Pour des raisons similaires, Gary Teal de Washington a aussi décidé d'appuyer le candidat libertarien en vue de l'élection présidentielle. Ce républicain de longue date était membre de l'exécutif du parti pour la région de la capitale américaine. Il a démissionné lors de la convention, ne voulant pas être associé à Donald Trump.

C'est un peu comme votre oncle bizarre avec qui vous devez être dans vos fêtes de famille. Vous êtes toujours embarrassé par ce qu'il dit.

Gary Teal, républicain appuyant Gary Johnson
Des partisans de Gary JohnsonDes partisans de Gary Johnson Photo : Reuters / Patrick Fallon

Qui est Gary Johnson?

Le candidat libertarien qui courtise les électeurs qui ne veulent pas voter pour Donald Trump a lui-même été républicain.

Gouverneur du Nouveau-Mexique de 1995 à 2003, Gary Johnson a quitté son ancienne formation et s'est présenté pour le Parti libertarien aux élections présidentielles de 2012.

Par ses positions économiques, en faveur du libre-échange et des diminutions de taxes et d'impôts, Gary Johnson veut certainement convaincre des électeurs républicains de voter pour lui.

Mais, tout comme la candidate du Parti vert, Jill Stein, il tente aussi de séduire des démocrates désillusionnés. Johnson s'affiche contre les interventions militaires et en faveur de la légalisation de la marijuana.

Le défi du vote stratégique

Fondé au début des années 1970, le Parti libertarien n'a jamais réussi à s'imposer lors d'une élection présidentielle.

Malgré la nature du système américain où deux grands partis s'opposent, certains croient que cette élection présidentielle peut être différente. Tant le candidat républicain que son opposante démocrate sont peu populaires auprès de l'électorat. 

« C'est l'occasion pour le Parti libertarien d'avoir un plus grand impact », note Bruce Majors, militant de cette formation politique.
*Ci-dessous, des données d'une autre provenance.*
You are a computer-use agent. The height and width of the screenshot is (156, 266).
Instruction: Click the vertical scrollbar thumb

Le grand défi pour le parti demeure de se faire entendre. Pour que Gary Johnson puisse participer aux débats nationaux aux côtés de Donald Trump et de Hillary Clinton, sa candidature doit atteindre 15 % dans les sondages.
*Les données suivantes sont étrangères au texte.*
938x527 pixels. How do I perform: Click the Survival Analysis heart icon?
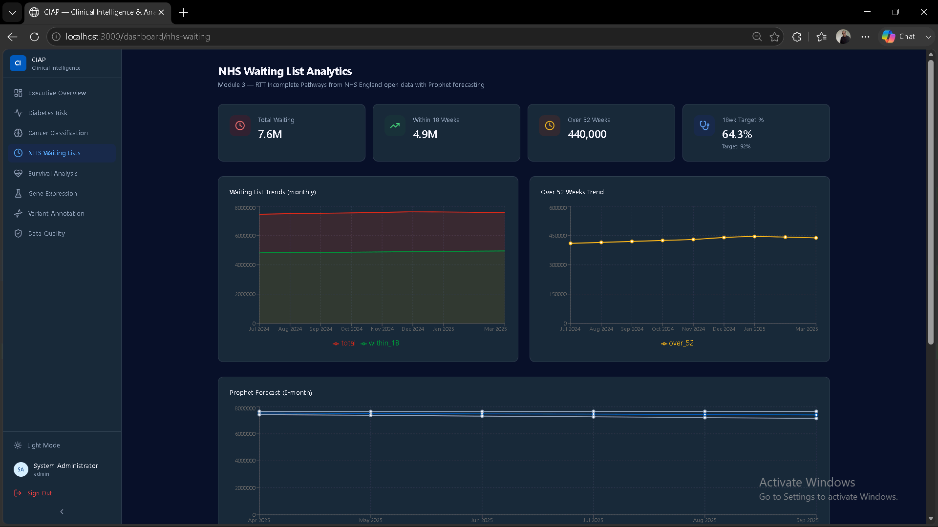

Ensuite, les libertariens doivent convaincre les républicains que s'ils votent pour le candidat, ils ne donneront pas un coup de main à Hillary Clinton.

« Si vous vivez dans un comté d'un État-clé, vous aurez peut-être un impact », reconnaît le libertarien Bruce Majors, qui ajoute que dans la plupart des États, il y a déjà une forte tendance pour l'un des deux grands partis.

Un président devenu indépendant

Le système politique américain est reconnu pour être bipartite. Dans ce contexte, il est difficile pour un candidat d'un tiers parti de s'imposer lors d'une élection présidentielle.

Cela n'a pas empêché l'ancien président Théodore Roosevelt de le faire en 1912 sous la bannière progressiste. Il avait alors obtenu 27,4 % du vote populaire, terminant la course devant le candidat républicain, son ancienne formation politique, mais derrière les démocrates de Woodrow Wilson.